Orion Energy Lights Path To Big Energy Reductions


Apollo News Service

Orion Energy Systems, a Wisconsin manufacturer of energy-efficient light fixtures, controls, and other renewable energy technologies is viewed by state officials and industrial executives as something of a Midwest darling. In 2001, just five years after it opened its doors, the clean energy company won the Wisconsin Emerging Company of the Year award. Three years later came the Wisconsin Small Business of the Year award.

This year, Orion Energy, which operates production plants in Manitowoc, where the company is based, and in Plymouth, took the Wisconsin Manufacturers of the Year award. It also was honored with Platts Global Energy Award for the single most innovative and sustainable green technology of 2008.

Orion offers competitive wages to its staff of 280, plus employee healthcare that is 100-percent company-funded. It also takes a couple of distinctive steps to care for its workers, such as providing fresh fruit to its manufacturing workers.

Manitowoc Expansion

In 2005, Orion purchased 266,000 square feet in Manitowoc’s Mirro Aluminum Company plant, a maker of aluminum cookware that had operated in the region since 1885 but had shipped its manufacturing operations overseas. Over 1,000 people lost their jobs. Orion has steadily hired some of those workers for its Manitowoc plant. One of them is Scott Jensen, the chief financial officer, who said he appreciates the job security that Orion and its made-in-America values now provides.

“I learned that I never wanted to go through that again,” said Jensen. “A lot of people there had been with the company for 25-30 years and had never worked anywhere else. All of a sudden you found yourself in the job market again.

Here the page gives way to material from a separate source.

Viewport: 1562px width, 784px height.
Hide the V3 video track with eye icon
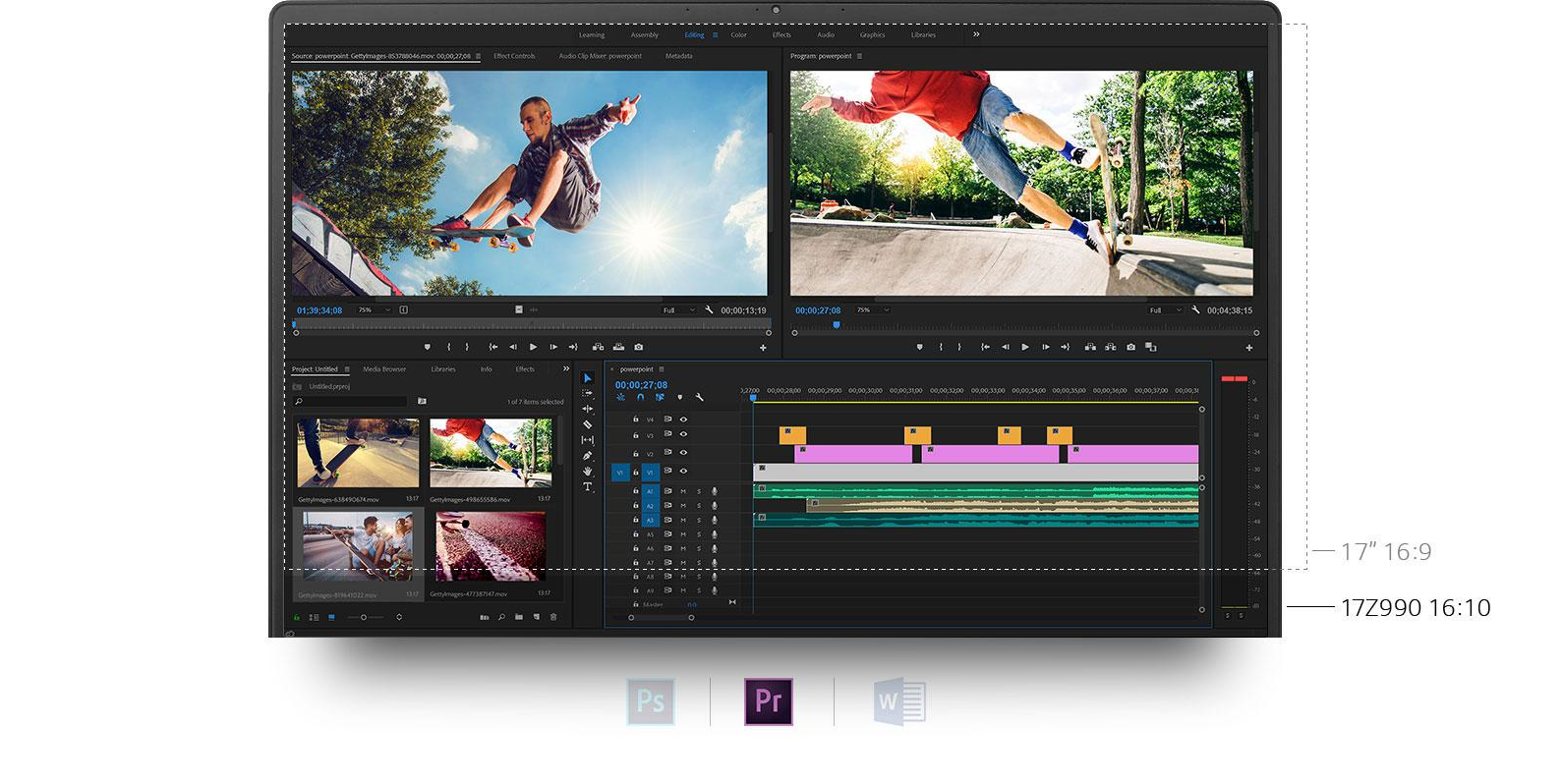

I enjoy working for a company now that’s more interested in retaining jobs than sending jobs overseas.”

Underlying the company’s rapid growth is the Illuminator, a high-intensity fluorescent technology that doubles light levels while reducing electricity by more than 50 percent. It also allows companies to retrofit their plants’ lighting at lower cost.

The technology was designed by Neal Verfuerth, Orion’s chief executive officer, who proved his invention in 2002 when the company retrofitted the Bemis Manufacturing Sheboygan campus in Wisconsin, shocking the local utility company when energy consumption dropped by 7 percent.

All About Innovation

Other industrial companies took notice. In 2005, Orion began lighting General Electric facilities, and signed a contract to light more than 500 Coca Cola facilities in North America. Today it works with 90 Fortune 500 companies including Kraft Foods, SYSCO Foods, Toyota and Newell Rubbermaid to improve their lighting efficiency.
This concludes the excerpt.